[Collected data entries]
• • • • • • •
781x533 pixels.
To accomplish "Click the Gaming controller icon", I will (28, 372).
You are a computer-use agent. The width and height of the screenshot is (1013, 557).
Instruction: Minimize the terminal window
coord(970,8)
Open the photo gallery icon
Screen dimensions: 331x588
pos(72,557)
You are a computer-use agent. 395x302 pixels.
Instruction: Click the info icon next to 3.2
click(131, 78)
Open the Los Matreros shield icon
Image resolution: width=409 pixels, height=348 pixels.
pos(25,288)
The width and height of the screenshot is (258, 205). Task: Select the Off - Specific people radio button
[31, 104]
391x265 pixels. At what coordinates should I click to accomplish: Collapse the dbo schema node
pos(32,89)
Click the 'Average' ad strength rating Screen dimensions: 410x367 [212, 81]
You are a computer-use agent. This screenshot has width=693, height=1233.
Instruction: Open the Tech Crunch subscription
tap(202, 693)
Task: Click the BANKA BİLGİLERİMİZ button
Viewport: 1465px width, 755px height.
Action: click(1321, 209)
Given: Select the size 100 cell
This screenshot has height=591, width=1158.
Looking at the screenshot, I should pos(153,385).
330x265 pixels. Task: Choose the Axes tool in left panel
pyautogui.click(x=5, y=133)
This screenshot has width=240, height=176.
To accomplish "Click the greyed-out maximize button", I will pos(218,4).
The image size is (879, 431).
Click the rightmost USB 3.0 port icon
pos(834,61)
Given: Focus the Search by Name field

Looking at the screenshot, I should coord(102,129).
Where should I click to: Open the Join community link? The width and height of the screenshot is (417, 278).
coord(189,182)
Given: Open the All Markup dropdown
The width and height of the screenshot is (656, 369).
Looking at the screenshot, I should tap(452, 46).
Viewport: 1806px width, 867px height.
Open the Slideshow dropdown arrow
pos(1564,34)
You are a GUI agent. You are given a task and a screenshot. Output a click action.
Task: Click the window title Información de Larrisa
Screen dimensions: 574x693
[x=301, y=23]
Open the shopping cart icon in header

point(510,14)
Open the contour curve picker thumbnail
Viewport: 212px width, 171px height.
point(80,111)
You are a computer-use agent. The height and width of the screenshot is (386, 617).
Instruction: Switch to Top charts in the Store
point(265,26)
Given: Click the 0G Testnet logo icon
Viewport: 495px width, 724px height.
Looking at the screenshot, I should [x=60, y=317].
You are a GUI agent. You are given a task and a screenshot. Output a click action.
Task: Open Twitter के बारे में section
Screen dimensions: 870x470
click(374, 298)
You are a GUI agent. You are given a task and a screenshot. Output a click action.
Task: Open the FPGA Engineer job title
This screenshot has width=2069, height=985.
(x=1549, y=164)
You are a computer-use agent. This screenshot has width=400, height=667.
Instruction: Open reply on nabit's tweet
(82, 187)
• • • • • • •
→ **What is needed**:
Above are the records; copy exactly the lines from the line with "Instruction: Open the" through the line with "has width=400, height=667.", both included.

→ **Solution**:
Instruction: Open the Tech Crunch subscription
tap(202, 693)
Task: Click the BANKA BİLGİLERİMİZ button
Viewport: 1465px width, 755px height.
Action: click(1321, 209)
Given: Select the size 100 cell
This screenshot has height=591, width=1158.
Looking at the screenshot, I should pos(153,385).
330x265 pixels. Task: Choose the Axes tool in left panel
pyautogui.click(x=5, y=133)
This screenshot has width=240, height=176.
To accomplish "Click the greyed-out maximize button", I will pos(218,4).
The image size is (879, 431).
Click the rightmost USB 3.0 port icon
pos(834,61)
Given: Focus the Search by Name field

Looking at the screenshot, I should coord(102,129).
Where should I click to: Open the Join community link? The width and height of the screenshot is (417, 278).
coord(189,182)
Given: Open the All Markup dropdown
The width and height of the screenshot is (656, 369).
Looking at the screenshot, I should tap(452, 46).
Viewport: 1806px width, 867px height.
Open the Slideshow dropdown arrow
pos(1564,34)
You are a GUI agent. You are given a task and a screenshot. Output a click action.
Task: Click the window title Información de Larrisa
Screen dimensions: 574x693
[x=301, y=23]
Open the shopping cart icon in header

point(510,14)
Open the contour curve picker thumbnail
Viewport: 212px width, 171px height.
point(80,111)
You are a computer-use agent. The height and width of the screenshot is (386, 617).
Instruction: Switch to Top charts in the Store
point(265,26)
Given: Click the 0G Testnet logo icon
Viewport: 495px width, 724px height.
Looking at the screenshot, I should [x=60, y=317].
You are a GUI agent. You are given a task and a screenshot. Output a click action.
Task: Open Twitter के बारे में section
Screen dimensions: 870x470
click(374, 298)
You are a GUI agent. You are given a task and a screenshot. Output a click action.
Task: Open the FPGA Engineer job title
This screenshot has width=2069, height=985.
(x=1549, y=164)
You are a computer-use agent. This screenshot has width=400, height=667.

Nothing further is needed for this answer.